> [Brief]: Quote every line below exactly as it reads.

> [Available data]:
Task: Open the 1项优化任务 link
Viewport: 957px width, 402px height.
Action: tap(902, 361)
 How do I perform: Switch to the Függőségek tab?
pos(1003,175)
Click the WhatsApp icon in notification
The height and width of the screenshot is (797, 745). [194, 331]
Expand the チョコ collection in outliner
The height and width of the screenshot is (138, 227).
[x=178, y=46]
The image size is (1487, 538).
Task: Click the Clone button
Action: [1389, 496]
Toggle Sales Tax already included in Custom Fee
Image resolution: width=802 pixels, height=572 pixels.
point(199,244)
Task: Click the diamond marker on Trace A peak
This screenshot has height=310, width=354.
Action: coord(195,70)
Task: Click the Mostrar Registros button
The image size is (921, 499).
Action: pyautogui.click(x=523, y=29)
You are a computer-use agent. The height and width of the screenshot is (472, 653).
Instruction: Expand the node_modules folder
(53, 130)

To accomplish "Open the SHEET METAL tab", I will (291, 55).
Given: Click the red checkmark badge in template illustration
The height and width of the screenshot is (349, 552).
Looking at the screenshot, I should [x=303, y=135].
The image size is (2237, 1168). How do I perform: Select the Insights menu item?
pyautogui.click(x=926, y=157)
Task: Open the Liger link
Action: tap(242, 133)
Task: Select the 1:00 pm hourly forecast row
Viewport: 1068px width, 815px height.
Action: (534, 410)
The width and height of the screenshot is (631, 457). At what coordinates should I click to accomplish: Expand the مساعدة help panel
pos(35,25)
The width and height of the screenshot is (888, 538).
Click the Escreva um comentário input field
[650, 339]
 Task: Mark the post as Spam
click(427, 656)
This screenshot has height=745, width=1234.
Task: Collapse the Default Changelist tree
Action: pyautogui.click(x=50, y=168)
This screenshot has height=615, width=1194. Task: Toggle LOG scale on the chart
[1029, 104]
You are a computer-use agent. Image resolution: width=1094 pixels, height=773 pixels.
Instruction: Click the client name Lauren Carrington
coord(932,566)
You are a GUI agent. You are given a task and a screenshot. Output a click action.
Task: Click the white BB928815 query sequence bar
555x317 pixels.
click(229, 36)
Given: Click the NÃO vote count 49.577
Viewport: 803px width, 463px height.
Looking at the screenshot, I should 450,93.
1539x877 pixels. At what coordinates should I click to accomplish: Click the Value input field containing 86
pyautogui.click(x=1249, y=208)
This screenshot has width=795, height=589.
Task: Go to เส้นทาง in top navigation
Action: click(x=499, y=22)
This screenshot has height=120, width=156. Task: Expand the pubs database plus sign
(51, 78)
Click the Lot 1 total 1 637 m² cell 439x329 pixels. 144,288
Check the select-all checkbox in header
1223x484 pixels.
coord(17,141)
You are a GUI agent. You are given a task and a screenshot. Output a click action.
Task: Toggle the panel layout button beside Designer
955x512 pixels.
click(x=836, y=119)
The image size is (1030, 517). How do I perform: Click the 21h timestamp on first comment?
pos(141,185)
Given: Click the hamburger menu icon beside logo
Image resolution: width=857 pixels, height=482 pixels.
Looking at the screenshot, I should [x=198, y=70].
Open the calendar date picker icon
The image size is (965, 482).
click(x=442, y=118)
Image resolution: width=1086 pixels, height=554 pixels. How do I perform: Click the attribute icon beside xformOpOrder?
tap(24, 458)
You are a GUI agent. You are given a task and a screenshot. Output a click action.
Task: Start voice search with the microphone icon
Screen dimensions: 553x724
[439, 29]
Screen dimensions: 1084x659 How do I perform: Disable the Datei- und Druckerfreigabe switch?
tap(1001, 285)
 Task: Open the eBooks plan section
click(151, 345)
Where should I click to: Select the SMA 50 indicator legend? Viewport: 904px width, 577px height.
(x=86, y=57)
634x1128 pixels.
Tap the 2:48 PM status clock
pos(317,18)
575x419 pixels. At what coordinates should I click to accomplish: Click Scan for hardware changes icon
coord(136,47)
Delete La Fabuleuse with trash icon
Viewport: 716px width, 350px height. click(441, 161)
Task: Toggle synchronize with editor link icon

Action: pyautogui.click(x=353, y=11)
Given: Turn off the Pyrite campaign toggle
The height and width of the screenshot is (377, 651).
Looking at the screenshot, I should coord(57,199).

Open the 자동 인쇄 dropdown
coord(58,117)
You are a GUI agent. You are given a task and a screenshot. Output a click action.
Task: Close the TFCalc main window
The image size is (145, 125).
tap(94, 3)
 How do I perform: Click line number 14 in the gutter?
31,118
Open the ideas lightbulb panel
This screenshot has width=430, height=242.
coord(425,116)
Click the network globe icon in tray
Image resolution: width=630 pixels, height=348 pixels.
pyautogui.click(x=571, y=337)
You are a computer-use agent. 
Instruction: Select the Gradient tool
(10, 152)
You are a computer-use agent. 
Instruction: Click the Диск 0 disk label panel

> [Completed exercise]:
Task: Open the 1项优化任务 link
Viewport: 957px width, 402px height.
Action: tap(902, 361)
 How do I perform: Switch to the Függőségek tab?
pos(1003,175)
Click the WhatsApp icon in notification
The height and width of the screenshot is (797, 745). [194, 331]
Expand the チョコ collection in outliner
The height and width of the screenshot is (138, 227).
[x=178, y=46]
The image size is (1487, 538).
Task: Click the Clone button
Action: [1389, 496]
Toggle Sales Tax already included in Custom Fee
Image resolution: width=802 pixels, height=572 pixels.
point(199,244)
Task: Click the diamond marker on Trace A peak
This screenshot has height=310, width=354.
Action: coord(195,70)
Task: Click the Mostrar Registros button
The image size is (921, 499).
Action: pyautogui.click(x=523, y=29)
You are a computer-use agent. The height and width of the screenshot is (472, 653).
Instruction: Expand the node_modules folder
(53, 130)

To accomplish "Open the SHEET METAL tab", I will (291, 55).
Given: Click the red checkmark badge in template illustration
The height and width of the screenshot is (349, 552).
Looking at the screenshot, I should [x=303, y=135].
The image size is (2237, 1168). How do I perform: Select the Insights menu item?
pyautogui.click(x=926, y=157)
Task: Open the Liger link
Action: tap(242, 133)
Task: Select the 1:00 pm hourly forecast row
Viewport: 1068px width, 815px height.
Action: (534, 410)
The width and height of the screenshot is (631, 457). At what coordinates should I click to accomplish: Expand the مساعدة help panel
pos(35,25)
The width and height of the screenshot is (888, 538).
Click the Escreva um comentário input field
[650, 339]
 Task: Mark the post as Spam
click(427, 656)
This screenshot has height=745, width=1234.
Task: Collapse the Default Changelist tree
Action: pyautogui.click(x=50, y=168)
This screenshot has height=615, width=1194. Task: Toggle LOG scale on the chart
[1029, 104]
You are a computer-use agent. Image resolution: width=1094 pixels, height=773 pixels.
Instruction: Click the client name Lauren Carrington
coord(932,566)
You are a GUI agent. You are given a task and a screenshot. Output a click action.
Task: Click the white BB928815 query sequence bar
555x317 pixels.
click(229, 36)
Given: Click the NÃO vote count 49.577
Viewport: 803px width, 463px height.
Looking at the screenshot, I should 450,93.
1539x877 pixels. At what coordinates should I click to accomplish: Click the Value input field containing 86
pyautogui.click(x=1249, y=208)
This screenshot has width=795, height=589.
Task: Go to เส้นทาง in top navigation
Action: click(x=499, y=22)
This screenshot has height=120, width=156. Task: Expand the pubs database plus sign
(51, 78)
Click the Lot 1 total 1 637 m² cell 439x329 pixels. 144,288
Check the select-all checkbox in header
1223x484 pixels.
coord(17,141)
You are a GUI agent. You are given a task and a screenshot. Output a click action.
Task: Toggle the panel layout button beside Designer
955x512 pixels.
click(x=836, y=119)
The image size is (1030, 517). How do I perform: Click the 21h timestamp on first comment?
pos(141,185)
Given: Click the hamburger menu icon beside logo
Image resolution: width=857 pixels, height=482 pixels.
Looking at the screenshot, I should [x=198, y=70].
Open the calendar date picker icon
The image size is (965, 482).
click(x=442, y=118)
Image resolution: width=1086 pixels, height=554 pixels. How do I perform: Click the attribute icon beside xformOpOrder?
tap(24, 458)
You are a GUI agent. You are given a task and a screenshot. Output a click action.
Task: Start voice search with the microphone icon
Screen dimensions: 553x724
[439, 29]
Screen dimensions: 1084x659 How do I perform: Disable the Datei- und Druckerfreigabe switch?
tap(1001, 285)
 Task: Open the eBooks plan section
click(151, 345)
Where should I click to: Select the SMA 50 indicator legend? Viewport: 904px width, 577px height.
(x=86, y=57)
634x1128 pixels.
Tap the 2:48 PM status clock
pos(317,18)
575x419 pixels. At what coordinates should I click to accomplish: Click Scan for hardware changes icon
coord(136,47)
Delete La Fabuleuse with trash icon
Viewport: 716px width, 350px height. click(441, 161)
Task: Toggle synchronize with editor link icon

Action: pyautogui.click(x=353, y=11)
Given: Turn off the Pyrite campaign toggle
The height and width of the screenshot is (377, 651).
Looking at the screenshot, I should coord(57,199).

Open the 자동 인쇄 dropdown
coord(58,117)
You are a GUI agent. You are given a task and a screenshot. Output a click action.
Task: Close the TFCalc main window
The image size is (145, 125).
tap(94, 3)
 How do I perform: Click line number 14 in the gutter?
31,118
Open the ideas lightbulb panel
This screenshot has width=430, height=242.
coord(425,116)
Click the network globe icon in tray
Image resolution: width=630 pixels, height=348 pixels.
pyautogui.click(x=571, y=337)
You are a computer-use agent. 
Instruction: Select the Gradient tool
(10, 152)
You are a computer-use agent. 
Instruction: Click the Диск 0 disk label panel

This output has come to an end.